▶ _Provided data_
• • •
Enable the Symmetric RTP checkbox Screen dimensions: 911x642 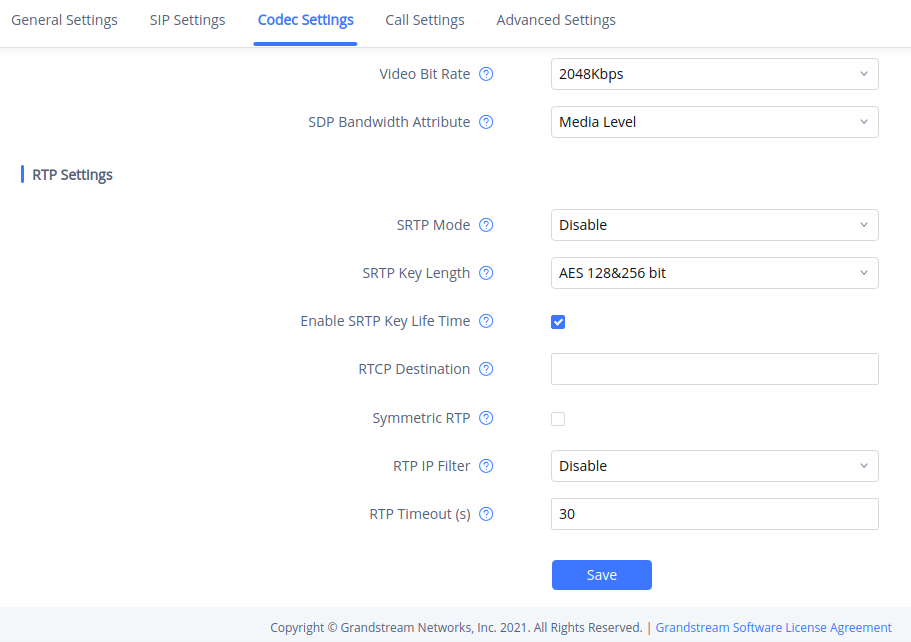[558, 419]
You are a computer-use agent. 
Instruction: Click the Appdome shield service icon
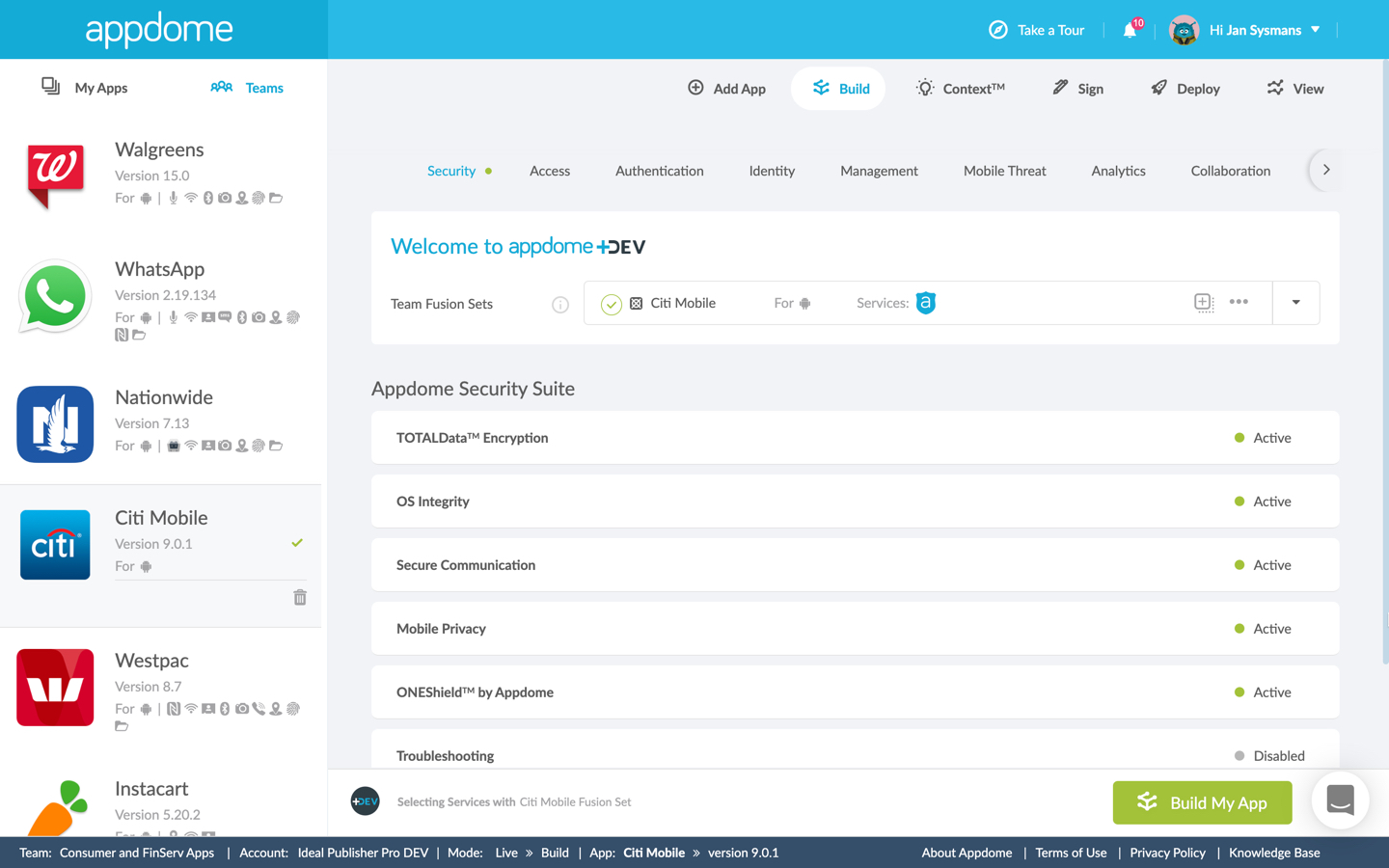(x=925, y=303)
• • •
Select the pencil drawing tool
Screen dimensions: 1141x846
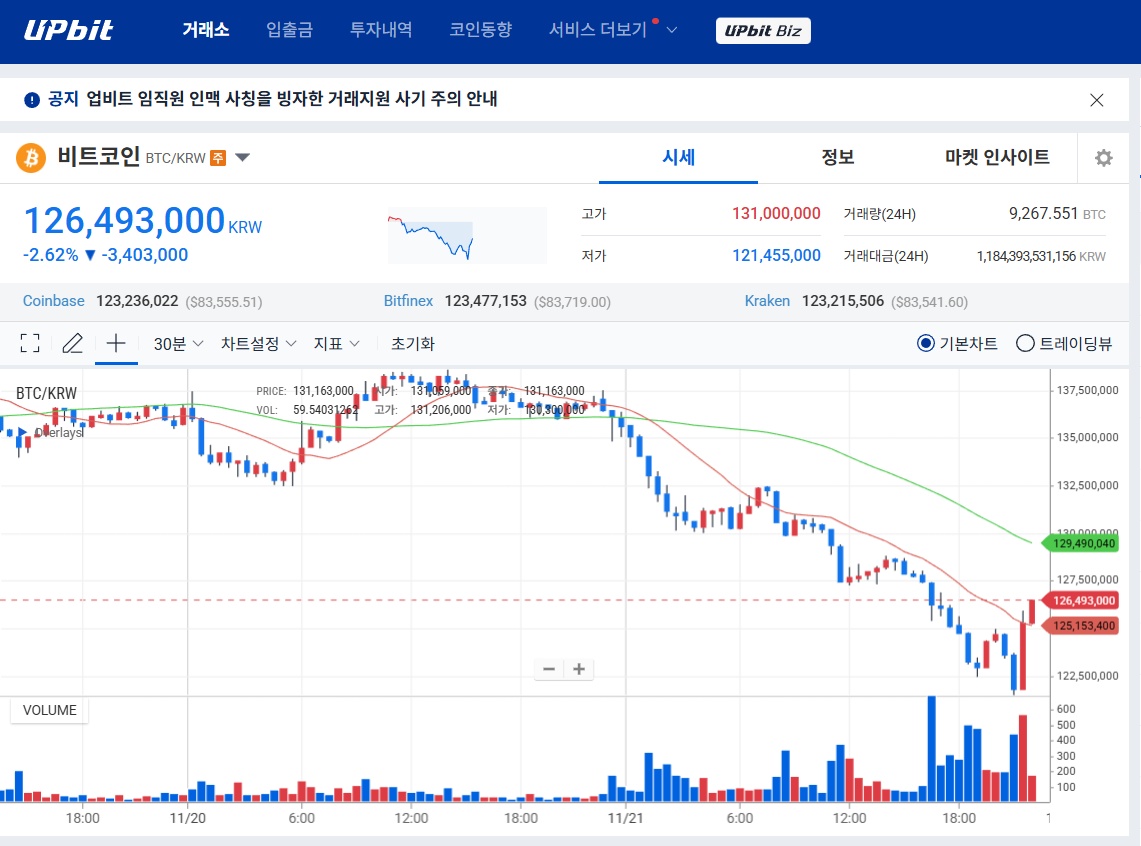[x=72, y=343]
• • •
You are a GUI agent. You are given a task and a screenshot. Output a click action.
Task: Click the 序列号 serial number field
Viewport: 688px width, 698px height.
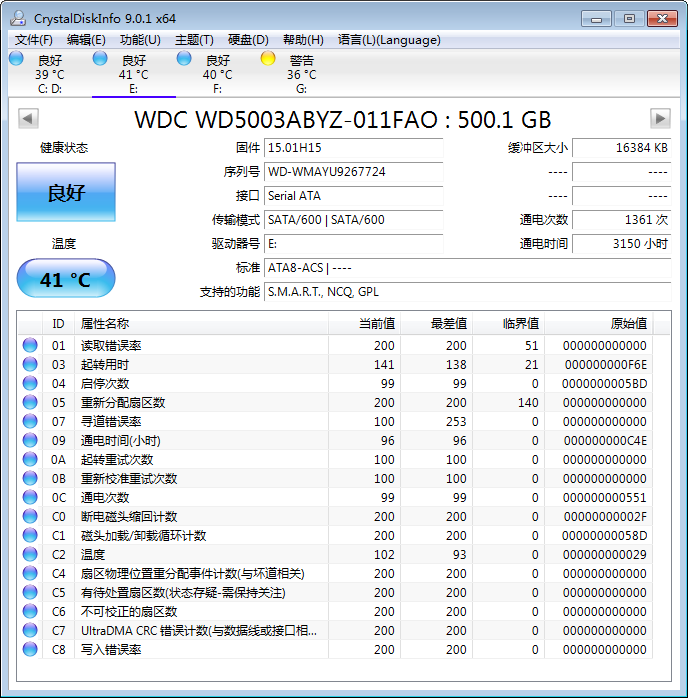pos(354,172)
• • •
▶ _The problem_
Every line of the listing above that includes "agent" should be copied out.

▶ _Finished task_
You are a computer-use agent. 
You are a GUI agent. You are given a task and a screenshot. Output a click action.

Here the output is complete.